The book begins as the latest group is kidnapped. Two students are killed during the briefing to get the point across that this really is to the death2; the survivors are given weapons or at least tools of varying degrees of utility (ranging from automatic weapons to a fan) and sent out into the island ruins and forests. As one would expect from a large group, one can finds extremes of adaptivity, ranging from those whose principles are firm enough that they absolutely refuse to be bullied into becoming killers to those who enthusiastically leap on the opportunity to massacre their peers. As a result, the population on the island plummets: by page 209, 25 of the original 42 students are left. 

This isn’t one of those books where the youthful protagonist manages to overthrow a corrupt society; protagonist Shuya Nanahara and significant secondary characters Noriko Nakagawa and Shogo Kawada will be hard pressed to stay alive as long as possible, never mind grander goals. Do not get too attached to the lesser characters; the events in the book develop not necessarily to their advantage (but on the plus side, some of the people who get killed get killed while actively trying to kill others and not just because the people in power have done their best not to give them a choice in the matter).

Just as the the Republic of Greater East Asia’s efforts to keep American influences from contaminating the population are ultimately ineffective, so too are their attempts to brutalize their childen. Some prefer to kill themselves in protest and others opt for high-risk strategies to oppose the Program. This is a fairy grim book but not one without occasional moments of hope, even if it’s just small scale hope. 

What I learned from this book is that I don’t want to read about kids being forced to kill each other and certainly not for over six hundred pages. What I’ve learned from books like The Hunger Games trilogy3 and the upcoming Divergent is that I am not going to get a choice; Young Adult Dystopias are all the rage these days. Imagine my joy.
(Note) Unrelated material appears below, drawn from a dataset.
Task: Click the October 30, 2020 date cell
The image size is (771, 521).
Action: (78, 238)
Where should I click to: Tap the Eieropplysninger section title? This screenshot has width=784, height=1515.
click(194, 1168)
If by some chance you have some goal that can be facilitated by reading about schoolchildren being forced to kill or be killed (or kill and be killed), then I recommend this book to you. I am not in this group but I can see that the author achieves the goals he set for himself; this is the book he meant to write, not a clumsy approximation. 

1: There are hints that the main reason the Program continues isn’t because it’s seen as particularly effective but because in an authoritarian regime it’s difficult to get rid of bad ideas that originated from the top. 

2: When I watched the movie years ago, the first (?) death is when a chatty schoolgirl gets a knife in the forehead, which is the exact point when I discovered that my indifference to movie violence doesn’t extend to kids being killed. Who knew? 

3: We probably need to deal with the spot on the x‑ray presented by the remarkable similarities between Battle Royale and Hunger Games . Suzanne Collins says she has not read Battle Royale , the book of which Collins’ book appear to be a blatant rip off and I am inclined to believe her for three reasons. Firstly, this sort of parallel development is not unheard: see Fountains of Paradise and The Web Between the Worlds . Secondly, there’s a tradition in mainstream of writing SF without bothering to see if there are precidents in SF. Thirdly, America is an insular nation whose inhabitants are generally unfamiliar with other lands and it beggars belief that a random American author would happen to be one of the minority who bother to be aware of foreign entertainments.